The entries below contain a line with "At what coordinates should I click to accomplish: Toggle" and a line with "Task: Click the Save floppy disk icon". Retype exactly everything from the first down to the second, both included, and nothing else.

*** DATA SUPPLIED Section Begins ***

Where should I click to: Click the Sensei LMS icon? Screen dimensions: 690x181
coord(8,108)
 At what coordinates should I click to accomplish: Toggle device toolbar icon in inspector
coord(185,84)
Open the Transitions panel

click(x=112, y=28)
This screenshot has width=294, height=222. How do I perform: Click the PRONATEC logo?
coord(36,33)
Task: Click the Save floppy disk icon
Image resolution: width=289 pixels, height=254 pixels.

*** DATA SUPPLIED Section Ends ***
*** DATA SUPPLIED Section Begins ***

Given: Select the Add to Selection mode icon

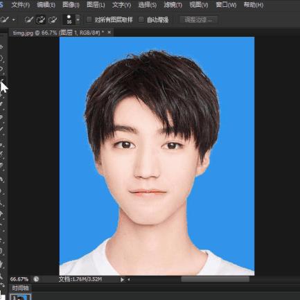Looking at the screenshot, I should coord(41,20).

*** DATA SUPPLIED Section Ends ***
*** DATA SUPPLIED Section Begins ***

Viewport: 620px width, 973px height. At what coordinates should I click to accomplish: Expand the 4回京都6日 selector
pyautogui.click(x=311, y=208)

*** DATA SUPPLIED Section Ends ***

▸ RESPONSE TO THE TASK
 At what coordinates should I click to accomplish: Toggle device toolbar icon in inspector
coord(185,84)
Open the Transitions panel

click(x=112, y=28)
This screenshot has width=294, height=222. How do I perform: Click the PRONATEC logo?
coord(36,33)
Task: Click the Save floppy disk icon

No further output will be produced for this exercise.